Date: 02/08/2001 at 18:25:31
From: Ian
Subject: Studying and understanding math for a future in the Sciences

I've had a hard time with math for the last three years. The theorems, 
equations, patterns etc. all seem to pile up - it's impossible to 
memorize them all. Or sometimes I won't understand a concept.

Well, I've become obsessed with a field called Nanotechnology (or 
Molecular Engineering/material sciences). This field is intense in 
math and physics (I love physics; I can't get enough of it). My 
problem is, I want to be able to understand as much math as possible 
(geometry, Trig, Algebra, Calc, etc.) and keep this information with 
me for the rest of my life. But once I learn something, I forget it 
quickly - I can barely remember ANY algebra from last year!
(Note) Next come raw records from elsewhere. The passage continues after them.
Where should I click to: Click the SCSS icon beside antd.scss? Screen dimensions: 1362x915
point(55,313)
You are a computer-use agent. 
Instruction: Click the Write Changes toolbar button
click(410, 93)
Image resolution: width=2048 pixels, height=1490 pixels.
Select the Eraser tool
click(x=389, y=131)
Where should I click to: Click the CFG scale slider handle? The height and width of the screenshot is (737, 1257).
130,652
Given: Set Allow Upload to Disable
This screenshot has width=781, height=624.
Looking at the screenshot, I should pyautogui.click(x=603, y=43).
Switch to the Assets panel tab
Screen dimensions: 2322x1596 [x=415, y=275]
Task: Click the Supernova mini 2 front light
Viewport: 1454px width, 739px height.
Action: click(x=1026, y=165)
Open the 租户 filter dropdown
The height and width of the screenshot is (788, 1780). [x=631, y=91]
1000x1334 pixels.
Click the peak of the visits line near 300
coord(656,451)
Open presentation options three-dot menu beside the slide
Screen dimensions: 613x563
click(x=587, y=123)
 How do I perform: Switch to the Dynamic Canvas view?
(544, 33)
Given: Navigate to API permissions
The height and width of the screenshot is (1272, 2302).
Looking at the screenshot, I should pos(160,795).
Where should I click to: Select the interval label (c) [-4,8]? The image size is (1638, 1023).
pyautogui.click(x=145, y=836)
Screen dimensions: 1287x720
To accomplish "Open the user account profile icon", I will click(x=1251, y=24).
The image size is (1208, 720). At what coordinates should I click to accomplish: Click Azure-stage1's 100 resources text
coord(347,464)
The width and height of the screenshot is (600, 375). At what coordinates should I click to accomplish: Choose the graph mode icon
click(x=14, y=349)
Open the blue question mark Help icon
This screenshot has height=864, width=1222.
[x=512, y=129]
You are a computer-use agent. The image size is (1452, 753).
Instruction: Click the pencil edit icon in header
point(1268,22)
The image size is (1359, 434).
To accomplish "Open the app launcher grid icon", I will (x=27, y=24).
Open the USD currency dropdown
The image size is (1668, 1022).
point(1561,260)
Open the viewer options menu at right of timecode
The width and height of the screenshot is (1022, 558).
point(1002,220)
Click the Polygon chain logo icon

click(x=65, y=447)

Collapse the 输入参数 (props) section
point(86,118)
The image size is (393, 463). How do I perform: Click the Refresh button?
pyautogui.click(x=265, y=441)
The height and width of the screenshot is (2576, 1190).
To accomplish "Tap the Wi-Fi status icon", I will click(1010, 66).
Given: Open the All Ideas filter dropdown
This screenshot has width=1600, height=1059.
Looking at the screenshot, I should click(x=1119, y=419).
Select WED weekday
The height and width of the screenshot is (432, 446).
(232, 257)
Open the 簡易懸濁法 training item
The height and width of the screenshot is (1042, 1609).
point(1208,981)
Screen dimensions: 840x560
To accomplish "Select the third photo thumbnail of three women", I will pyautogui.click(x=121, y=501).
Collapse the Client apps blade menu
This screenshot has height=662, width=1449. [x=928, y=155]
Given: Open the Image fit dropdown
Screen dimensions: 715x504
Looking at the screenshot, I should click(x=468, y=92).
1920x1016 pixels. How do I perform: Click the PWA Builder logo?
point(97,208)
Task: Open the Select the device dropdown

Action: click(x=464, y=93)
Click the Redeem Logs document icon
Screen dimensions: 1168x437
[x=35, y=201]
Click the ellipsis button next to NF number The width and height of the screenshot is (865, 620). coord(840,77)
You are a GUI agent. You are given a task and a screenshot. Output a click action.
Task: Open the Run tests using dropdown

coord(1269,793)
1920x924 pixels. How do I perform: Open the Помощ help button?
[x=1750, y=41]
Is there anything you can recommend for someone who wants to learn 
math on his own, and be able to retain information for the years to 
come?

Thanks a million.


Date: 02/09/2001 at 13:53:26
From: Doctor Ian
Subject: Re: Studying and understanding math for a future in the 
Sciences

Hi Ian,

I can sympathize with you, because I have a similar problem. I've 
_never_ been able to remember formulas, and the way that I've had to 
compensate is that whenever I learn a new formula, I have to learn how 
to derive it from first principles - by which I mean, the things that 
are so basic that I _can't_ forget them.

(One of the luckiest breaks I ever caught in my life was when I took
second-semester calculus in college.  That's the semester when you 
have to memorize about a zillion formulas that all look pretty much 
the same - one plus or minus the sine or cosine of plus or minus 
something, under or over the square root of something similar - so I 
fully expected to fail. But on the first day, the professor said: "I 
don't expect you to remember anything that I can't remember, and the 
only thing that I can remember is that cos^2 + sin^2 equals 1." So 
you're not alone!)

One trick you can use when trying to remember patterns or principles 
is to encode them as examples. For example, for the life of me I can 
never remember whether (a^b)^c is a^(b+c) or a^(bc).  So whenever I 
need to know, I drag out this example:

  (a * a) * (a * a) * (a * a) = a^6, so (a^2)^3 = a^6

which means that it must be (bc), and not (b+c).  Does this get 
tiresome? You bet. Is it preferable to guessing wrong? You bet!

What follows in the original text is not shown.